*The problem*
Only the lines from the one containing "This screenshot has width=1026, height=701." through the end of the listing below are to be reproduced, exactly as they stand.

*Supplied material*
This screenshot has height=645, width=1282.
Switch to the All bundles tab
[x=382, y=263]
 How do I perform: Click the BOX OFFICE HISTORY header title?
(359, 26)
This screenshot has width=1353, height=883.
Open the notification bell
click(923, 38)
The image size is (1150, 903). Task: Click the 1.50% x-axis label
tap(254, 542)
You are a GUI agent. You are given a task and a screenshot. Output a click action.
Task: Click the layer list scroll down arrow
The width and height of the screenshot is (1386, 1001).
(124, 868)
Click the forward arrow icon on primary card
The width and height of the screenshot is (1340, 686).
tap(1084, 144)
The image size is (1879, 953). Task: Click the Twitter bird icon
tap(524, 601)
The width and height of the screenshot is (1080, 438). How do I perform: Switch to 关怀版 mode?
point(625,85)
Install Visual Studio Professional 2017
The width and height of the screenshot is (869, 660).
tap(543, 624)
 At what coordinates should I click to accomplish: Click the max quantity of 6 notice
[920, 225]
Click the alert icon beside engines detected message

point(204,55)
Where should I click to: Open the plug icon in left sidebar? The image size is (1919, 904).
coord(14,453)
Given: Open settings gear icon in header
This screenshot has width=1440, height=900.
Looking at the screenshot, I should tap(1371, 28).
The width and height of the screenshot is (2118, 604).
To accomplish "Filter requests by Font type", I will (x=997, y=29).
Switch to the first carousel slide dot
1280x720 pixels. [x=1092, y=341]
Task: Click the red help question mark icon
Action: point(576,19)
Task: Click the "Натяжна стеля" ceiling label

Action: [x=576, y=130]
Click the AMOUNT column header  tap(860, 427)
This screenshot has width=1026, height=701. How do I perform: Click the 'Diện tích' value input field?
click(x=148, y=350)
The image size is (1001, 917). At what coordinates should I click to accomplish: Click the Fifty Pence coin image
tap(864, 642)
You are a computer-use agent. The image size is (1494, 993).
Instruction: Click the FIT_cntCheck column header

*Written answer*
This screenshot has width=1026, height=701. How do I perform: Click the 'Diện tích' value input field?
click(x=148, y=350)
The image size is (1001, 917). At what coordinates should I click to accomplish: Click the Fifty Pence coin image
tap(864, 642)
You are a computer-use agent. The image size is (1494, 993).
Instruction: Click the FIT_cntCheck column header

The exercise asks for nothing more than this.